Begin SUPPLIED TEXT

Op-Ed

Americans’ Views on Catholic Clergy Sex Abuse

Most U.S. Catholics say sexual misconduct is not unique to their church

(Jeff Swensen/Getty Images)

More than 15 years after U.S. bishops pledged “zero tolerance” for sexual abuse of children by Catholic priests, reports of previously unpublicized misconduct continue to receive wide media coverage. A Pennsylvania grand jury last year uncovered decades of sexual abuse and coverup by Catholic leaders, and Cardinal Theodore McCarrick – formerly the archbishop of Washington, D.C. – was forced to resign amid allegations that he sexually abused adults and minors.

Americans are paying attention. A new Pew Research Center survey finds that about nine-in-ten U.S. adults – including 95% of Catholics – have heard at least “a little” about recent reports of sexual abuse and misconduct by Catholic priests and bishops, including a clear majority who say they have heard “a lot.” And, overall, about eight-in-ten U.S. adults say the recent reports of sexual abuse and misconduct by Catholic priests and bishops reflect “ongoing problems that are still happening” in the church. Far fewer (12%) think the recent reports reflect “things that happened in the past and mostly don’t happen anymore.”

While U.S. adults generally agree that the recent reports of sexual misconduct by Catholic priests and bishops reflect continuing problems, the public is divided over whether this is a problem unique to the Catholic Church. Roughly half of survey respondents say sexual abuse and misconduct is more common among Catholic priests and bishops than among leaders in other religious traditions (48%), while a nearly identical share say abuse is equally common among leaders in other religions (47%). Just 3% say abuse is less common in the Catholic Church than in other religious traditions.

End SUPPLIED TEXT
Begin DATA EXCERPTS

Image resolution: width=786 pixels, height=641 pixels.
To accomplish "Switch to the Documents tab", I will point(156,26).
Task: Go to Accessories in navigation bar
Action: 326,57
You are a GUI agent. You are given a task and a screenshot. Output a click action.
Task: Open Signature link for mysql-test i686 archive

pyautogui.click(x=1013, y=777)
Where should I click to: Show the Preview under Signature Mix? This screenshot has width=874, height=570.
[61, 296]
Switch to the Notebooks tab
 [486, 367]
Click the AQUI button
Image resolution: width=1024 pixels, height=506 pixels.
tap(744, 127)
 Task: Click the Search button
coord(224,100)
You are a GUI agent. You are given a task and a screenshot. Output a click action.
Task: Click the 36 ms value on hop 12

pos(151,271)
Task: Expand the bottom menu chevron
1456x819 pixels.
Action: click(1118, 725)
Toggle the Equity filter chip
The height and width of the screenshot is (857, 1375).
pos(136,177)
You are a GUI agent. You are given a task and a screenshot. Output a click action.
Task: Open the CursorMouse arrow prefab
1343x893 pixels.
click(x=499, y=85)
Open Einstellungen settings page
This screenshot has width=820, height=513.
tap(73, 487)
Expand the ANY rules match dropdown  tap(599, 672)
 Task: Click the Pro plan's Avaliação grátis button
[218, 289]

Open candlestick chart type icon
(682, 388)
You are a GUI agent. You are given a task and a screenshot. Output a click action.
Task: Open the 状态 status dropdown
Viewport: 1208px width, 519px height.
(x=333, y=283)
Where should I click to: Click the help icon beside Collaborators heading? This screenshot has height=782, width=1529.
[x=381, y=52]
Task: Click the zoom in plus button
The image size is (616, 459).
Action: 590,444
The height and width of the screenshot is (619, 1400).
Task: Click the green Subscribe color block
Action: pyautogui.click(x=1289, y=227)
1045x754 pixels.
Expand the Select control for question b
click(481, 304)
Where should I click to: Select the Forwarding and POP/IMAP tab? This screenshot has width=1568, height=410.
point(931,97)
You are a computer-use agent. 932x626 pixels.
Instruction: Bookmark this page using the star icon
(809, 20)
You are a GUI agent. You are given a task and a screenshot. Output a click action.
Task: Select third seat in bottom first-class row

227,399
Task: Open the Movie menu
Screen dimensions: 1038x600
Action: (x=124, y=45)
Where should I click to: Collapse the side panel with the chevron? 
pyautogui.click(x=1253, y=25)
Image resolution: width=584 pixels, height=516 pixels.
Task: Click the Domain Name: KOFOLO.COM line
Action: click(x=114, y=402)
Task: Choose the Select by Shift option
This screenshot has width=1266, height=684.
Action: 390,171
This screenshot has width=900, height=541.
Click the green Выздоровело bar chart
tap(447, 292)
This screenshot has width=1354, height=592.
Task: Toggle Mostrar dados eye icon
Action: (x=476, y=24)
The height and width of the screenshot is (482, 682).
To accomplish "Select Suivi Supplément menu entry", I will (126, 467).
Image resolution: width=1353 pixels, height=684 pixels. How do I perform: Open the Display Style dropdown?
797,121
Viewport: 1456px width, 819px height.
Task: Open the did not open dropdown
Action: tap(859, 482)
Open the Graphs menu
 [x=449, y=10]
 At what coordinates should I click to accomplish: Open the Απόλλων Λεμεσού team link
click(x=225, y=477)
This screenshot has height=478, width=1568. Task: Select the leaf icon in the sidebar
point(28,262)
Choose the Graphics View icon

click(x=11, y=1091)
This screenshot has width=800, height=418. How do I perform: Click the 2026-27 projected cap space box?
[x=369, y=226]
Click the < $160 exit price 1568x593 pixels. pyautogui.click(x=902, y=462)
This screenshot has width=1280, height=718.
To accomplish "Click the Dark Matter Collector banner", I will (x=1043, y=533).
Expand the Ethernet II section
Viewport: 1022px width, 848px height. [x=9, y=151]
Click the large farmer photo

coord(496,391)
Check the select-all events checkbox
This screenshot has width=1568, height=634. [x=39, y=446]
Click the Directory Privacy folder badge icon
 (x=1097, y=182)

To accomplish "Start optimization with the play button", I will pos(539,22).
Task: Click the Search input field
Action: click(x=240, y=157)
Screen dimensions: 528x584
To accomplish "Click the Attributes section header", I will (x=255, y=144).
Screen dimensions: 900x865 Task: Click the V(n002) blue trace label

End DATA EXCERPTS

* _CHALLENGE_
Return the passage of the op-ed on Catholic clergy abuse between "Americans’ Views on" and "adults and minors.", inclusive, copied word for word. The data above stands apart from the op-ed.

* _TASK RESULT_
Americans’ Views on Catholic Clergy Sex Abuse

Most U.S. Catholics say sexual misconduct is not unique to their church

(Jeff Swensen/Getty Images)

More than 15 years after U.S. bishops pledged “zero tolerance” for sexual abuse of children by Catholic priests, reports of previously unpublicized misconduct continue to receive wide media coverage. A Pennsylvania grand jury last year uncovered decades of sexual abuse and coverup by Catholic leaders, and Cardinal Theodore McCarrick – formerly the archbishop of Washington, D.C. – was forced to resign amid allegations that he sexually abused adults and minors.